Excerpt:
──────
Skip to main content

Tag CoNLL-U Files

In this guide we will show how to tag text that is in CoNLL-U formatted files and save the output to a TSV file. To make this guide as simple as possible we are going to base it on one language, French, and we are going to tag the French GSD Universal Dependencies version 2.10 development treebank. As we are tagging a treebank that contains gold standard tokens, lemmas, and Part Of Speech tags we will not need any other NLP tools other than the rule based pre-configured French PyMUSAS spaCy pipeline which will output USAS semantic tags.

Download the data​

First we are going to download the French GSD Universal Dependencies version 2.10 development treebank and save it as french_gsd_dev_2_10.conllu

curl -o french_gsd_dev_2_10.conllu https://raw.githubusercontent.com/UniversalDependencies/UD_French-GSD/r2.10/fr_gsd-ud-dev.conllu

The first 5 lines of the file should contain the following:

french_gsd_dev_2_10.conllu
# global.columns = ID FORM LEMMA UPOS XPOS FEATS HEAD DEPREL DEPS MISC
# sent_id = fr-ud-dev_00001
# text = Aviator, un film sur la vie de Hughes.
1 Aviator Aviator PROPN _ _ 0 root _ SpaceAfter=No
2 , , PUNCT _ _ 4 punct _ _

Python requirements​

note

We assume for this guide that you have Python version >= 3.7 already installed.

Now that we have the data we need to download the French PyMUSAS spaCy pipeline:

pip install https://github.com/UCREL/pymusas-models/releases/download/fr_single_upos2usas_contextual-0.3.1/fr_single_upos2usas_contextual-0.3.1-py3-none-any.whl

And to easily parse the ConLL-U file we are going to use the Python package conllu:

pip install conllu==4.4.2

Tag a CoNLL-U File​

First we are going to load the French PyMUSAS spaCy pipeline:

import csv
from pathlib import Path
from typing import List

from conllu import parse_incr
import spacy

# Load the French PyMUSAS rule based tagger
nlp = spacy.load("fr_single_upos2usas_contextual")

Then we are going to create the TSV file, french_gsd_dev_2_10.tsv, and the TSV writer so that we can save the tagged:

french_gsd_file = Path('french_gsd_dev_2_10.conllu').resolve()
french_output_tsv_file = Path('french_gsd_dev_2_10.tsv').resolve()

with french_output_tsv_file.open('w', encoding='utf-8', newline='') as output_fp:
field_names = ['Token', 'Lemma', 'UPOS', 'USAS Tags']
tsv_writer = csv.DictWriter(output_fp, fieldnames=field_names, delimiter='\t')
tsv_writer.writeheader()

Now we are going to read each sentence in the French treebank and extract out the token, lemma, Universal Part Of Speech (UPOS) tag, and if the token contains a space after it or not (default is that there is a space after each token):

    with french_gsd_file.open('r', encoding='utf-8') as french_gsd_fp:
for sentence in parse_incr(french_gsd_fp):
sentence = sentence.filter(id=lambda x: type(x) is int)
token_text: List[str] = []
spaces: List[bool] = []
lemmas: List[str] = []
upos_tags: List[str] = []

for token_data in sentence:
token_text.append(token_data['form'])
──────
Instruction A:
Reproduce the CoNLL-U tagging guide from "token_text: List[str] = []" to "token_text.append(token_data['form'])", substituting "tokens" for "token_text".
Instruction B:
In the CoNLL-U tagging guide, which version of the conllu package is installed?

Stored data:
──────
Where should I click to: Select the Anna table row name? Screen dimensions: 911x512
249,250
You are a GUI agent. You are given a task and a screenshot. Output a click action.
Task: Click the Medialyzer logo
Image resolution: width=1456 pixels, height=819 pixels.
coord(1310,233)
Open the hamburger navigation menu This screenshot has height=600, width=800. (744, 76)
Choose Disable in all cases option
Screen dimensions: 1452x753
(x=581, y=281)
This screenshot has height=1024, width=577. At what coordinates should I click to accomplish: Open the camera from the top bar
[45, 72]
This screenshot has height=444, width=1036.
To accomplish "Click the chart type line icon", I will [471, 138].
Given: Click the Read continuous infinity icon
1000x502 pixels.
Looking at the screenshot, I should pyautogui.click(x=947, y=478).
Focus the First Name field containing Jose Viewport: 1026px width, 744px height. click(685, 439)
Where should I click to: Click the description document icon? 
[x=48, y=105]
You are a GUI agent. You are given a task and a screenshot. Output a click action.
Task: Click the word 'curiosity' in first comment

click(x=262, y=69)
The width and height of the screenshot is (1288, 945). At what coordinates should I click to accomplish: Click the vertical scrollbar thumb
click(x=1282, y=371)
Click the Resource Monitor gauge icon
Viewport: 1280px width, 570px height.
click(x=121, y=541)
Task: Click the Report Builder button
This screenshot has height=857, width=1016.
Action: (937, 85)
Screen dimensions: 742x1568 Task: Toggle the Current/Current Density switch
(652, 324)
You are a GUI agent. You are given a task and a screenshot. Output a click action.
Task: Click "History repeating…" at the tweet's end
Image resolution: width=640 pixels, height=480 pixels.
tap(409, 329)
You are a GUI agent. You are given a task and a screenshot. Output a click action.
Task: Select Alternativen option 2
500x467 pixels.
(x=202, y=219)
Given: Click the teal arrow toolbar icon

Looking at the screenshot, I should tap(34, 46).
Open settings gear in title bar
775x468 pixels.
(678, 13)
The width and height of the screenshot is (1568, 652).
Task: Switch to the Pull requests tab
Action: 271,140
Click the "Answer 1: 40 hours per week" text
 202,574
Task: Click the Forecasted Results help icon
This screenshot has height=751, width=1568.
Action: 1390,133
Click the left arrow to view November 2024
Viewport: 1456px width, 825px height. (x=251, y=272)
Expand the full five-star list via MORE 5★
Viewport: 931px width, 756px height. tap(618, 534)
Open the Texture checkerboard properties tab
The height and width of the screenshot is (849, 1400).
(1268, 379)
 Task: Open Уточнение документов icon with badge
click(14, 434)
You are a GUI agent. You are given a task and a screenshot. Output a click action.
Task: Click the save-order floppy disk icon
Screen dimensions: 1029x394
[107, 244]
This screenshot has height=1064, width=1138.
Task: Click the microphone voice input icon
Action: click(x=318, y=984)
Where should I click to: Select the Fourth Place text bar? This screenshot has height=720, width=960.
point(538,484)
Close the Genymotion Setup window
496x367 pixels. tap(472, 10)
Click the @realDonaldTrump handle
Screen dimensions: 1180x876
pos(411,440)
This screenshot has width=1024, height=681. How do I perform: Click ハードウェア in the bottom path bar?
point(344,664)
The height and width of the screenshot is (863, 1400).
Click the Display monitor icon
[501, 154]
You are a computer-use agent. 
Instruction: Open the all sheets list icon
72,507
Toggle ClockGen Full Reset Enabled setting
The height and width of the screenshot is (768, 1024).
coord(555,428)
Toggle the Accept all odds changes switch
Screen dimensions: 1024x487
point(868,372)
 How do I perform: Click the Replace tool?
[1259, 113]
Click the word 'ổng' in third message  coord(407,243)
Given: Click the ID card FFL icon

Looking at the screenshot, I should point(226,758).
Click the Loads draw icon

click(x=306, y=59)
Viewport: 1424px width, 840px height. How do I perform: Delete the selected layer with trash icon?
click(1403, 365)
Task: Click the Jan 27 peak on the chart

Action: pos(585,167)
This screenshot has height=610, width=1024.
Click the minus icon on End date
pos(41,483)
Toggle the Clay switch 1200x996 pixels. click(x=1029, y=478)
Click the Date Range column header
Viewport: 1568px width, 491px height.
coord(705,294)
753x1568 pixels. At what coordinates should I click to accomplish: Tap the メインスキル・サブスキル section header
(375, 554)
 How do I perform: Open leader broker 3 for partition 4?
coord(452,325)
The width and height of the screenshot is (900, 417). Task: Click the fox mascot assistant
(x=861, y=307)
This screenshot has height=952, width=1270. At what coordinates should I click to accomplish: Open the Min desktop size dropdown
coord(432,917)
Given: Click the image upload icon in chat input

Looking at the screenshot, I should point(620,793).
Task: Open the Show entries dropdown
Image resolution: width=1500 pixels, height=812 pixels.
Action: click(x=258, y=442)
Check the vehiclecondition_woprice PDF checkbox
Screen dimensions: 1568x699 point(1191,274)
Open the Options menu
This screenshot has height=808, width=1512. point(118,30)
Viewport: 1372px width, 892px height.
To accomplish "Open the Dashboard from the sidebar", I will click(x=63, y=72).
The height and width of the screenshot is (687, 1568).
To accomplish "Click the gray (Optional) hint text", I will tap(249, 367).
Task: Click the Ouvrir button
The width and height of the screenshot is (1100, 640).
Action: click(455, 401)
──────
Result A:
tokens: List[str] = []
spaces: List[bool] = []
lemmas: List[str] = []
upos_tags: List[str] = []

for token_data in sentence:
tokens.append(token_data['form'])

Result B:
Version 4.4.2.